5 maggio 2024
Aggiornato 10:30
Come a lungo ha fatto l'Italia, rimanendo inascoltata

Migranti, ora anche Londra, Parigi e Berlino chiedono aiuto all’Europa. Chi ci salverà?

A lungo l'Italia ha chiesto aiuto all'Europa, rimanendo inascoltata, per affrontare la crisi migratoria. Oggi che il problema sta diventando sempre più comune, si appellano all'Europa anche Berlino, Londra, Parigi. Ma chi è questa «Europa» che dovrebbe salvarci?

BRUXELLES – L’Europa ha un difetto particolarmente grave: la memoria corta. La crisi migratoria in corso evidenzia senza pietà quanto sia preoccupante il livello di amnesia di cui il Vecchio Continente soffre.  A noi italiani, però, un po’ di memoria è rimasta: ci ricordiamo bene quando, dopo la strage di Lampedusa, cercavamo di far capire che il sangue che tingeva il Mediterraneo non era soltanto un problema del Belpaese. Quegli appelli sono rimasti a lungo inascoltati, al punto che Mare Nostrum, fiore all’occhiello della nostra Marina militare, è pesata completamente sulle spalle dell’Italia. E anche se, da qualche mese a questa parte, l’Europa intera ha cominciato a interrogarsi sulla questione, siamo ancora lontani dalla soluzione. Ci sono volute migliaia di vite spezzate per convincere altri Paesi a partecipare all’operazione Triton. Ma la tentazione dello «scaricabarile» è sempre in agguato: l’idea delle quote obbligatorie di accoglienza ha subito fatto partire il valzer delle proteste e dei passi indietro. Perché, non c’è dubbio, era più comodo quando ci si appellava soltanto al regolamento di Dublino, che obbliga i Paesi d’arrivo – spesso Italia e Grecia – a vedersela da sé.

L’illuminazione di Londra e Parigi
Oggi, però, sembra che un’illuminazione improvvisa abbia colpito anche coloro che per anni hanno chiuso gli occhi di fronte al problema: in primis Londra e Parigi. Che cosa ha causato un così radicale cambiamento? Semplice: il progressivo sgretolarsi del sistema Dublino ha cominciato a far tremare anche i Paesi meno interessati dalle traversate mediterranee. Il caos che ha sconvolto Calais, punto di arrivo dei migranti in fuga dall’Italia e diretti dalla Francia in Gran Bretagna, non solo ha portato questi ultimi due Paesi ad accusare il nostro di non rispettare le «regole», ma soprattutto ha instillato in loro la paura di essere lasciati soli dall’Europa a gestire l’«emergenza».

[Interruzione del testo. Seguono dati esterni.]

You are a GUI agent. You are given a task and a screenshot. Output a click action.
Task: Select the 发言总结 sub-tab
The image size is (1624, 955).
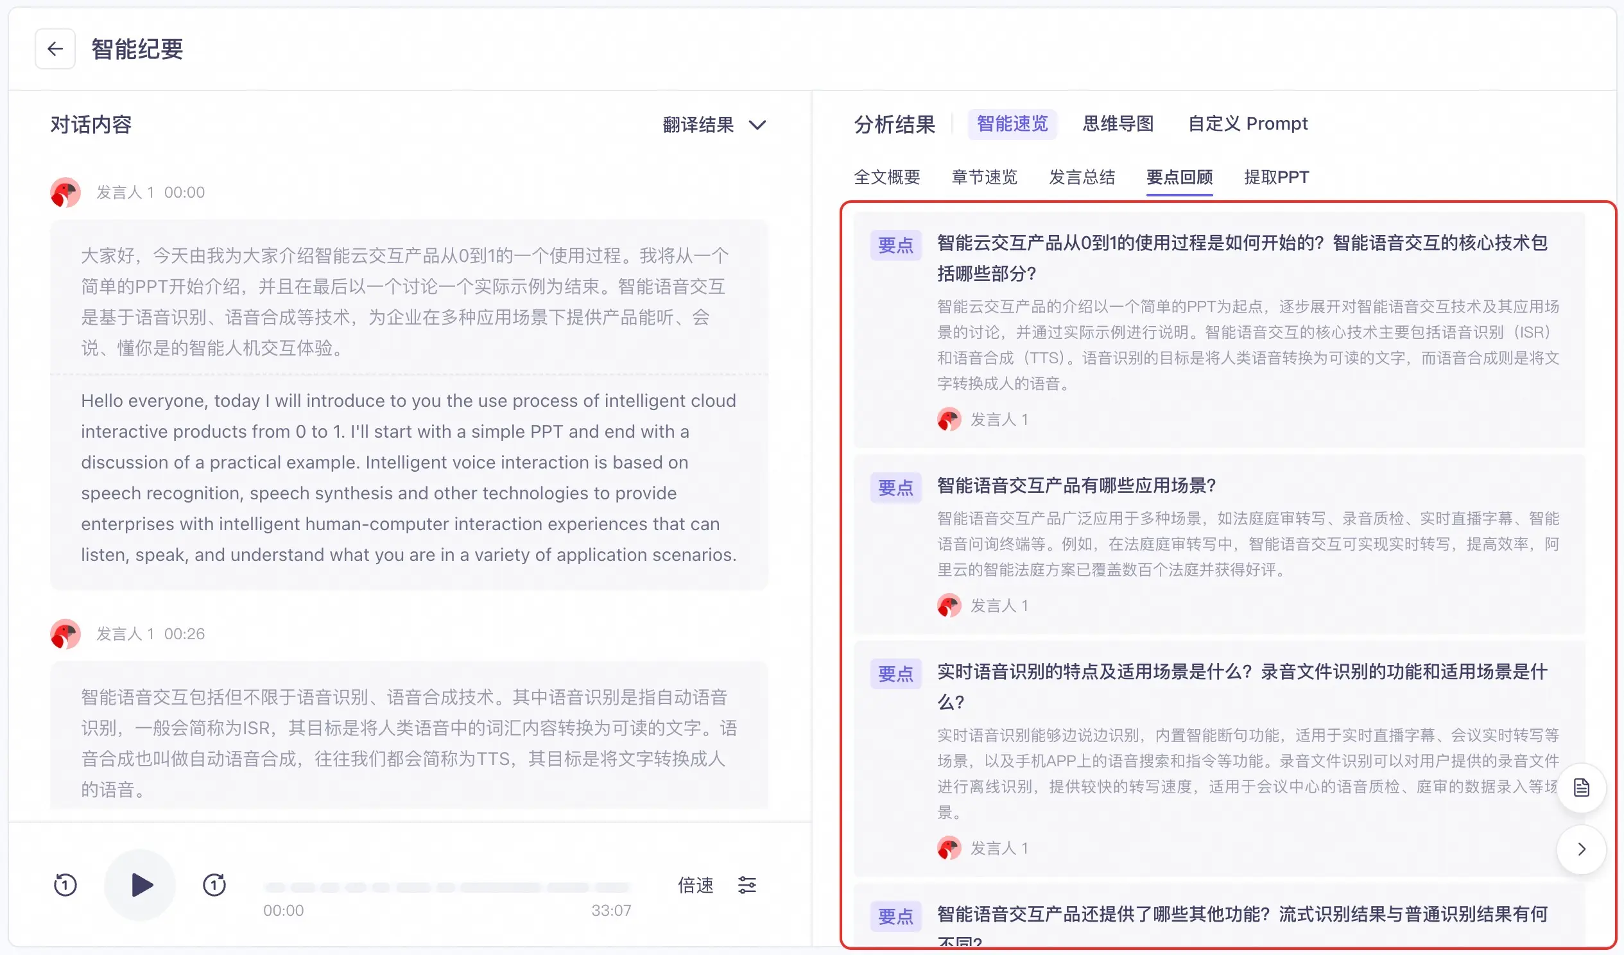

L’ammissione (interessata) della Merkel
Persino la Cancelliera Angela Merkel, che dell’Europa può dirsi – per altri aspetti – la massima rappresentante, ha ammesso senza giri di parole, in visita all’Expo, che l’immigrazione è un problema di tutta l’Unione. Notizia dell’ultima ora, un vertice previsto per lunedì con Francois Hollande, per mettere a punto un «piano» definitivo di gestione della crisi. Il tentativo – pare – sarà quello di rompere il fronte del «no» al sistema di quote obbligatorie eretto dai Paesi dell’Est. Non sarà un caso, però, che le parole della Merkel siano giunte proprio ora che si parla di ben 800.000 richieste d’asilo alla Germania previste per il 2015. Per completezza di informazione, Berlino è spesso stata vicino al podio come numero di migranti accolti; ma dopo il naufragio di Lampedusa, quando l’Italia chiedeva aiuto, anche dalle terre teutoniche fu opposto un assordante silenzio.

Ma chi è l’«Europa», se non noi?
Problema risolto, dunque? Non proprio. Perché ora che buona parte dell’Europa si è convinta che quella migratoria sia una questione di competenza, appunto, europea, manca forse ancora di focalizzare il punto fondamentale. Quando Parigi, Londra, Berlino, Roma si appellano a Bruxelles, si appellano, in ultima istanza, a se stesse. Chi è quell’«Europa» deputata a risolvere la crisi? Quell’Europa siamo noi. Siamo noi francesi, inglesi, tedeschi, italiani, greci. Nessun salvatore scenderà dal cielo a «toglierci» il «peso» dei migranti. E’ finito il tempo delle deleghe e degli scaricabarili. Ora, se vogliamo dare una risposta definitiva a una «crisi» che sta diventando sempre più la «normalità», dobbiamo impegnarci tutti, nessuno escluso. E non c’è sistema di Dublino che tenga.